Israeli Filmmaker Works Around Boycott to Reach U.K. Film Festival

Yoav Hornung's film was accepted into a prestigious festival in Britain, but the organizers refused to let Israeli embassy cover his travel expenses.

An Israeli filmmaker's online appeal succeeded in raising money for him to attend a prestigious film festival in Britain, after festival organizers boycotted an offer by the Israeli embassy to cover his travel expenses.

Though Yoav Hornung's movie Deserted was selected for a screening in the Encounters short film festival, festival organizers said the decision to reject the funding was made to protest Israel's actions in the Gaza Strip, the Jewish Chronicle reported.

However, festival director Debbi Lander said that the rejection of the embassy's funds would not affect the screening, which would go ahead as planned, and that Hornung was still invited to attend.

Hornung, lacking the means to reach Bristol on his own and without the embassy's support, launched an online petition on the crowdfunding website IndieGoGo, appealing for $1,500:  "Help us attend the festival despite (and because) its Israeli Embassy boycott," read the appeal's opening line.

After only three days the appeal raised about $1,600, paving the way for Hornung and his lead actress Yaara Peltzig to reach Bristol.

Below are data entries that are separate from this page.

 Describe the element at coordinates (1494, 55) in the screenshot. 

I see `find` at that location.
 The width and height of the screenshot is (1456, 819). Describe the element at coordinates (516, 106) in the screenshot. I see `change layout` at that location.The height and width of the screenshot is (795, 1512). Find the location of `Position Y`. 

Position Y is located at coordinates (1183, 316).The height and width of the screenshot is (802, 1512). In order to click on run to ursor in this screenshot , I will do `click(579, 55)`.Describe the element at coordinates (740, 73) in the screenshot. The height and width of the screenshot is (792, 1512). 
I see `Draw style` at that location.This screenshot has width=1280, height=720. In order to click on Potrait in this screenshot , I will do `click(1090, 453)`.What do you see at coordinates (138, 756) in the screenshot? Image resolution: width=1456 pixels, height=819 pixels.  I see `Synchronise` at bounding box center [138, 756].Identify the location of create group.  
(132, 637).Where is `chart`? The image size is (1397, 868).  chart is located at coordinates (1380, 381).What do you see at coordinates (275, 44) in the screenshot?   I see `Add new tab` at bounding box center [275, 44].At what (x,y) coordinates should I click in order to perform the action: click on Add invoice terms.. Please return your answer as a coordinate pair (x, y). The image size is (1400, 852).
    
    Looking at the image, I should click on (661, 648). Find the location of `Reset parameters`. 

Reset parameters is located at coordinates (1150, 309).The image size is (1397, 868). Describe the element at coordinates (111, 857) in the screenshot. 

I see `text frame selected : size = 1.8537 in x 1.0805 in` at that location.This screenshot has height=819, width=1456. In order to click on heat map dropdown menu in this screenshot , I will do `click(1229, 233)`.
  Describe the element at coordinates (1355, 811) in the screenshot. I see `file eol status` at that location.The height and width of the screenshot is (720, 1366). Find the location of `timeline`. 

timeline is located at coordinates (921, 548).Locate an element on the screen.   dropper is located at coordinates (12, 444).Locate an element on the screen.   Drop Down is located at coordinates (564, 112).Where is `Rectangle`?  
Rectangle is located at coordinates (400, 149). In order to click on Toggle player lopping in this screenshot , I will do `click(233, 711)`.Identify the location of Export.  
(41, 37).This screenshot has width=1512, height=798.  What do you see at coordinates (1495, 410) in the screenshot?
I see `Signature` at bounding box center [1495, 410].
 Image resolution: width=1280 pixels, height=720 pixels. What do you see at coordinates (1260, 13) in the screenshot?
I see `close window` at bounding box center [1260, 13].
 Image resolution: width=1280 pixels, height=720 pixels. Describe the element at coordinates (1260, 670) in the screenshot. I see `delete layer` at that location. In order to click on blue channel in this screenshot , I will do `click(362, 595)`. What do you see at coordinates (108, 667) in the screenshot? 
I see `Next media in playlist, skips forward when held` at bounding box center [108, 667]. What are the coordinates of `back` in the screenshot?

"I received one very generous donation of $1,000 [about £600} by someone who wanted to remain anonymous. Others gave what they could. I'm very grateful for all the donations," Hornung told the Jewish Chronicle.

In his crowdfunding appeal, Hornung said that though he does not plan on using the festival to make a "political speech," he intends to show that a "political situation should not harm art."

His film, which focuses on "two Israeli female soldiers, in their final drill of officers school," Hornung told the Chronicle, "is not a pro-Israeli or a pro-Palestine film. It's a fictional work that anyone can relate to. It's about morality, human values and decision making."

Responding to the original report of the boycott the Israeli funding of the film, President of the Bristol Hebrew Congregation Alex Schlesinger said the decision was a "great disappointment."

"It really tells us that the mob on the street controls what happens at film and arts festivals," he told the BBC.

On the other side, Kamel Hawwash, vice chairman of Palestine Solidarity Campaign, expressed his support for the festival's decision, saying their decision accords with the call for Boycott, Divestment and Sanctions on Israel, which includes a cultural boycott as well.